NKM : Le financement y a été très important car il s'agissait de s'abstenir de construire une nouvelle station de traitement qui aurait coûté très cher. Les situations sont un peu différentes de sorte qu'une comparaison de ce point de vue paraît hasardeuse. En revanche, même si la priorité est pour le moment accordée sur les points de captage d'Ile-de-France en difficulté, je souhaiterais, dans la lignée du Grenelle de l'Environnement, que ce type d'initiative puisse être généralisé sur l'ensemble des bassins, de manière à engager au plus vite des opérations territoriales qui permettront tout à la fois de concilier le développement de l'agriculture biologique et la structuration de ses filières avec la protection voire la reconquête de la qualité de la ressource en eau.
AE : Justement, où en êtes-vous dans la mise en œuvre des décisions du Grenelle de l'environnement ?
NKM : Un point d'étape de l'ensemble des comités opérationnels vient d'être réalisé même si certaines mesures ont déjà pu être mises en œuvre parce qu'elles étaient d'ordre réglementaire, à l'instar du bonus-malus automobile, du plan de réduction des bruits autour des aéroports, ou de la circulaire obligeant les cantines des administrations d'Etat à prévoir 15% puis 20% de bio, avant extension à toute la restauration collective.
La loi Grenelle est quant à elle toujours prévue après les municipales. Elle formalisera entre autres, l'éco-redevance sur les poids -lourds, l'annualisation de la partie malus du bonus-malus sur les voitures particulières, ainsi que des éléments généraux de responsabilité environnementale.
AE : Concernant le bonus automobile, pourquoi les émissions ont-t-elles constitué la seule référence ? Pourquoi ne pas avoir intégré les particules et les oxydes d'azote ?
NKM : Il est vrai que les motorisations diesel sont avantagées par le fait que seules les émissions de CO2 soient prises en compte. Mais il faut rappeler qu'à partir de 2010, les filtres à particules seront obligatoires sur tous les véhicules diesel. Cela répondra donc à une partie de ce problème.
Autant on ne peut pas considérer qu'une voiture qui roule au pétrole est propre, autant il est essentiel de conserver une bonne lisibilité pour des mesures de ce type. S'il est vrai que du point de vue environnemental, un croisement des critères aurait eu encore plus de sens, la mesure serait dès lors devenue trop compliquée. Or il faut que ce type de mesure soit simple pour que le consommateur et le concessionnaire n'aient pas un sentiment d'injustice.
AE : Pensez-vous que le principe du bonus-malus soit déclinable à d'autres produits de consommation ?

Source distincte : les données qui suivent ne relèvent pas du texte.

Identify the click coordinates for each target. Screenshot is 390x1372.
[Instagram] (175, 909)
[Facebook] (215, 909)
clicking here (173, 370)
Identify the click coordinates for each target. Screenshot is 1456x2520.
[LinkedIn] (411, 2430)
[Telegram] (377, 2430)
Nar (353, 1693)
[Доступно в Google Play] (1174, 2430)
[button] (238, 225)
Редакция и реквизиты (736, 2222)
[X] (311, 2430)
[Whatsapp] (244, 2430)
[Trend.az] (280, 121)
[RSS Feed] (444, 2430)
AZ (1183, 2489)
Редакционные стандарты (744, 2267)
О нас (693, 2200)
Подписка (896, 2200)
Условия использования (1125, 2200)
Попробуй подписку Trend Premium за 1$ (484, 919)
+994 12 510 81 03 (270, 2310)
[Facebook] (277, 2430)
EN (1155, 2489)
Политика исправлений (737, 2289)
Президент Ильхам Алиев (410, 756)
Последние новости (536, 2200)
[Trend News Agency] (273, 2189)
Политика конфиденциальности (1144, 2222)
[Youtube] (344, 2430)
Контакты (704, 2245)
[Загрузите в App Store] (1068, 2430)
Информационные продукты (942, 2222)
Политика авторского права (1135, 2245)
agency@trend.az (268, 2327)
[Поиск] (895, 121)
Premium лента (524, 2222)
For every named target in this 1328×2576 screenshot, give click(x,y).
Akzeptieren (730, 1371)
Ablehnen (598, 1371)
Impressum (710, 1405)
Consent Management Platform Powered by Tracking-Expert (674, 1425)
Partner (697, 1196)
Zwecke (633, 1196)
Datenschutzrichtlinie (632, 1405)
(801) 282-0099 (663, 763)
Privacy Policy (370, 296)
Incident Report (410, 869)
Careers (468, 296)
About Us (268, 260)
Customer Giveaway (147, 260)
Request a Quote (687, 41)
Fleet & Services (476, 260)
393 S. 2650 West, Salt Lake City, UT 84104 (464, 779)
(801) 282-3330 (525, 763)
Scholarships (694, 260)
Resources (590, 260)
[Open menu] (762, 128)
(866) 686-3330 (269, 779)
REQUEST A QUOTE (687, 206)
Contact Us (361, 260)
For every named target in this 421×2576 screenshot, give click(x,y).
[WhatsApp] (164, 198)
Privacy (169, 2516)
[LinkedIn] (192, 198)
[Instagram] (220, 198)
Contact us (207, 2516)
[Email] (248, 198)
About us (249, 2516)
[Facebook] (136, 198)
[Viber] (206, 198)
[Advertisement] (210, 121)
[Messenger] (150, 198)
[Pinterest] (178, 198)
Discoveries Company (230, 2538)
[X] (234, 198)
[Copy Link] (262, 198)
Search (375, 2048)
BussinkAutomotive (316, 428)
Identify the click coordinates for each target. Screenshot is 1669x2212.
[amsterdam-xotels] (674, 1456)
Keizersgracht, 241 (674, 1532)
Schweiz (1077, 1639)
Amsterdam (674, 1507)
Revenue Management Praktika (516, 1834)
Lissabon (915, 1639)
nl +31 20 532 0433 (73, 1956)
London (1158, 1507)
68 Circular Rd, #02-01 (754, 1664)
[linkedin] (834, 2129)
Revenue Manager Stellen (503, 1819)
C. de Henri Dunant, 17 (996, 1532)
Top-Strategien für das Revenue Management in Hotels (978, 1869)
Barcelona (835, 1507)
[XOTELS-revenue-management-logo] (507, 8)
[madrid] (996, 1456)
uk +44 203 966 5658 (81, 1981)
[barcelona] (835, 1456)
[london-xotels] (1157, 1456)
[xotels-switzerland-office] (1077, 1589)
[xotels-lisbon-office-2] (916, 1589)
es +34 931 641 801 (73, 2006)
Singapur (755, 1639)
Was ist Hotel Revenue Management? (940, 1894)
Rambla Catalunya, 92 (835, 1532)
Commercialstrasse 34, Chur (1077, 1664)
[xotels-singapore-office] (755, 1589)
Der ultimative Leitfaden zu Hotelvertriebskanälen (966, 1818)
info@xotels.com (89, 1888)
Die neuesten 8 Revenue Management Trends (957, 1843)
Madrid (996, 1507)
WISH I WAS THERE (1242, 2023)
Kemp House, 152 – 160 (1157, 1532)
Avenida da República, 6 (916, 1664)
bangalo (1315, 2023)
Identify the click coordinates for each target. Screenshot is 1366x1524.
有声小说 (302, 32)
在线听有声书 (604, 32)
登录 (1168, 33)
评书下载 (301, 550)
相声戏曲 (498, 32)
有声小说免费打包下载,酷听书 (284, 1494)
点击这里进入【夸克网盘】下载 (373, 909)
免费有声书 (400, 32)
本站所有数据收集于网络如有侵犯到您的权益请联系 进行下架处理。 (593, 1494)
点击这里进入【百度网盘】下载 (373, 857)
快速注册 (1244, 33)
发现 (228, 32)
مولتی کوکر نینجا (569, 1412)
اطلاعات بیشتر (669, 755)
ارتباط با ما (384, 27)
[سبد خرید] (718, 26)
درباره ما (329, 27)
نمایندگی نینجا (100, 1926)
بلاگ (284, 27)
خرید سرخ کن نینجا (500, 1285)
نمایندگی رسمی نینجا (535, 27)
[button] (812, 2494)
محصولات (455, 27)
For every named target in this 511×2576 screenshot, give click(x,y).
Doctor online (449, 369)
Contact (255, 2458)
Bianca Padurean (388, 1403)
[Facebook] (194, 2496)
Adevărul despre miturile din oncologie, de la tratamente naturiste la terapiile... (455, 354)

NKM : Effectivement, nous voulons progressivement développer des systèmes de fiscalité auto-compensée à l'intérieur des gammes de produits. C'est un bon moyen d'inciter les Français à mieux consommer, et d'obliger les producteurs à retirer du marché les produits les moins efficients. Le principe du bonus-malus qui est appliqué aux voitures particulières est notamment à l'étude pour les ordinateurs et les télés. Cela pourrait par exemple se concrétiser avec un malus pour les équipements dont les veilles consomment trop d'énergie.